Local road access for High Productivity Freight Vehicles

Advantia proudly delivered this important research for Austroads, which includes a comprehensive discussion of the main impediments to road access, numerous case studies, and a series of recommendations.

It is a unique challenge for road managers to approve road access for High Productivity Freight Vehicles. Typically a product of the Performance Based Standards Scheme, the larger and heavier road freight vehicles of today have the potential to exceed the geometric and structural capacity of our road system. More often than not, however, barriers to access approval for these vehicles have no basis in infrastructure capacity. Regardless of their basis, barriers must be identified and overcome if Australia’s world-leading progression towards safer and more efficient road freight transport is to continue.

Local road managers are subject to specific challenges not faced by their state and territory counterparts. Those challenges were perhaps not sufficiently recognised and acknowledged by those who developed and promoted the Performance Based Standards Scheme over the past two decades. This, coupled with the importance of local road access to many transport tasks, puts the challenges currently faced by local road managers front and centre in this research.

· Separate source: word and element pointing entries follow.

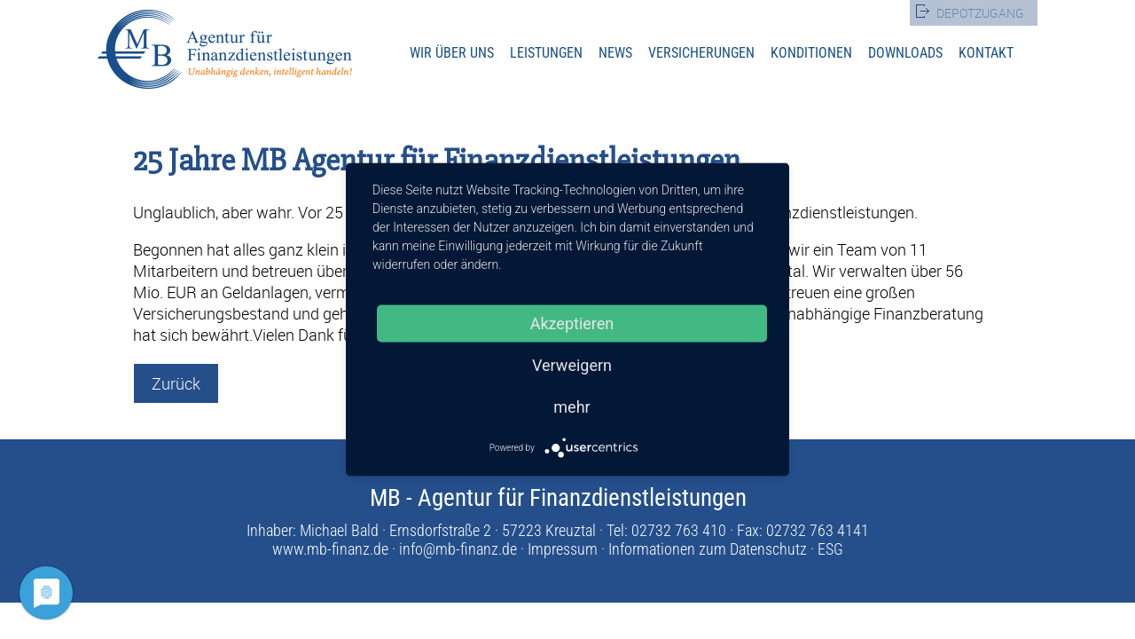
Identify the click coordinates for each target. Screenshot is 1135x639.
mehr (571, 407)
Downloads (905, 52)
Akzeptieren (572, 323)
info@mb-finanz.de (458, 549)
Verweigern (572, 365)
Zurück (176, 383)
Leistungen (546, 52)
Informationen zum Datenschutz (707, 549)
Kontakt (986, 52)
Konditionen (811, 52)
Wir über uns (452, 52)
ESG (830, 549)
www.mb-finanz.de (330, 549)
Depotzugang (980, 12)
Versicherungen (701, 52)
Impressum (563, 549)
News (615, 52)
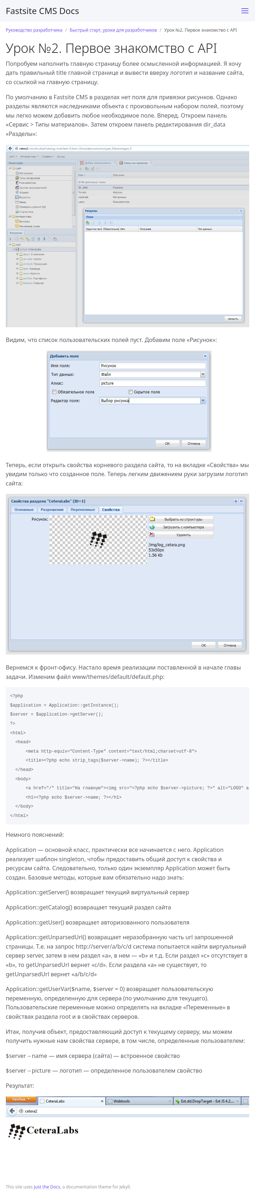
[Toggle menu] (245, 11)
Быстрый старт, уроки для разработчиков (113, 30)
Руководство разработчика (34, 30)
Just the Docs (47, 1187)
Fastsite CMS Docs (42, 11)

Through various stakeholder consultations, an outline of the contemporary barriers to local road access was compiled. The findings of face-to-face interviews with more than 40 professionals from state road authorities, local government associations, local councils, transport industry associations, transport companies and other government agencies were combined with those of an online stakeholder survey to produce a discussion of the barriers to Australia’s High Productivity Freight Vehicles.

While infrastructure capacity constraints do feature among the barriers, the vast majority of barriers were found to stem from road managers’ incomplete understanding of Performance Based Standards, resource shortages, and areas for improvement in the Heavy Vehicle National Law.

Seven real-life case studies were compiled to demonstrate how some road managers overcame concerns about swept path width, intersection clearance time, route compliance, increased infrastructure consumption, bridge loading and stakeholder acceptance to ultimately provide access where it was due.

Ten recommendations for further investigation are presented, focusing on education, funding needs, legislative change, appeals processes, cost recovery frameworks and route assessment guidelines and tools.